Provenance and binding

The 'Chepman & Myllar Prints' – provenance and binding

At present the original leaves printed by Chepman and Myllar are each separately mounted into a paper frame and then bound into a volume in white vellum. This work dates from 1951, and had become necessary for preservation reasons.

Prior to the white vellum binding, the leaves, already separated, had been similarly mounted into paper and bound into a brown-leather binding with a gilt spine-title reading 'PORTEOUS / OF / NOBLENES / AND / TEN OTHER / RARE TRACTS / EDINBURGH, / M.CCCCC.VIII. / BE / W. CHEPMAN / AND / A. MILLAR'. This was the binding in which the volume was transferred by the Faculty of Advocates into the ownership of the nation in 1925 on the foundation of the National Library of Scotland. The discarded binding, including the mounts, has been preserved intact. It was executed by the London binder Charles Hering in the period 1798-1808, most probably in or shortly before 1808, the year of the ex-libris stamp. (Read more about Hering's binding.)

Advocates Library
As the number of leaves missing would suggest, the binding which Hering replaced was not a sturdy binding which had protected the books since the time of their printing.

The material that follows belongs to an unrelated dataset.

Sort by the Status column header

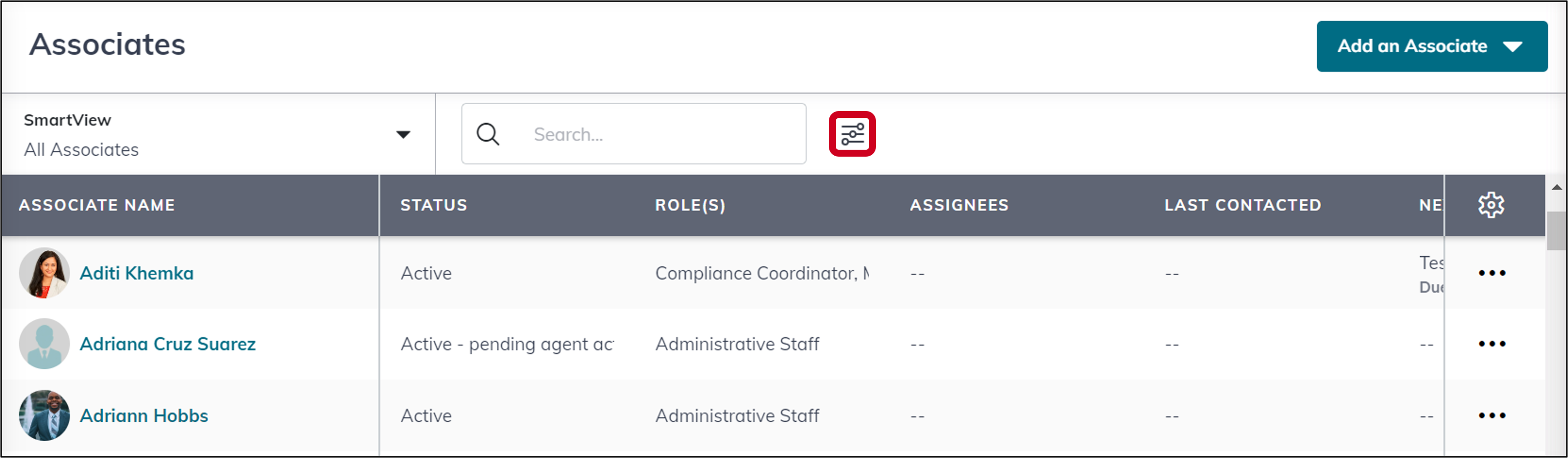point(433,205)
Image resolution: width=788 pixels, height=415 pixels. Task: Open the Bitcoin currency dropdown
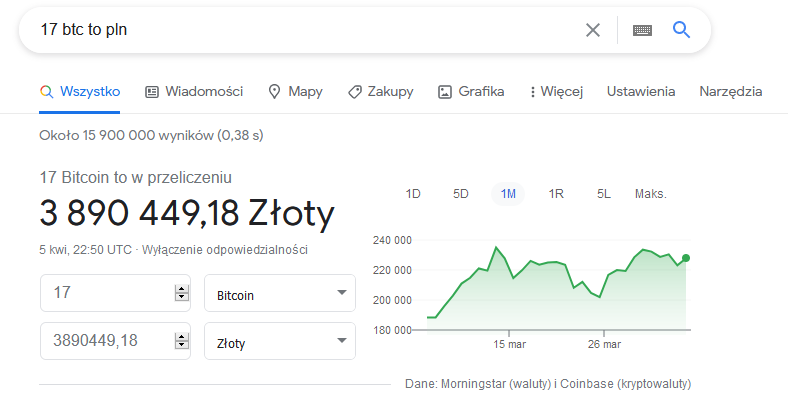[279, 295]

It seems that the volume was in an 18th-century parchment binding when it was presented to the Advocates Library sometime before August 1788 by one John Alston of Glasgow.(Read more about the Advocates Library's acquisition.)

Research into ownership
This was how the volume returned to Edinburgh, the city where it was printed, but how did it leave? The only evidence known at present for its whereabouts between being seen in Glasgow in 1785 and being assembled in the early 16th century is internal evidence, which was not properly assembled and interpreted until John Durkan and Anthony Ross's article in 'Innes Review', 9 (1958), 5-167, reprinted as 'Early Scottish Libraries' (1961). They drew attention to three names in two inscriptions, 'W. [or M.T.] Prat forret' (p.51) and 'Liber florentini mertine' and 'Amen borthuyk' (p.89), and they pointed out mentions of 'Florentine Martin of Gibbieston', Thomas Pratt, and Alexander Borthwick of Gordonshill in early 16th-century Fife legal records ('The Sheriff Court Book of Fife', ed. W C Dickinson [1928]). In their opinion the annotations below 'Prat' on p.51 are in Florentine Martin's hand and suggest that he was the original owner. That is where the matter now rests; the scans may enable this research to be progressed.

Ownership inscription, page 51

Page 51: early ownership inscription.

Ownership inscription, page 89

Page 89: Early ownership inscription.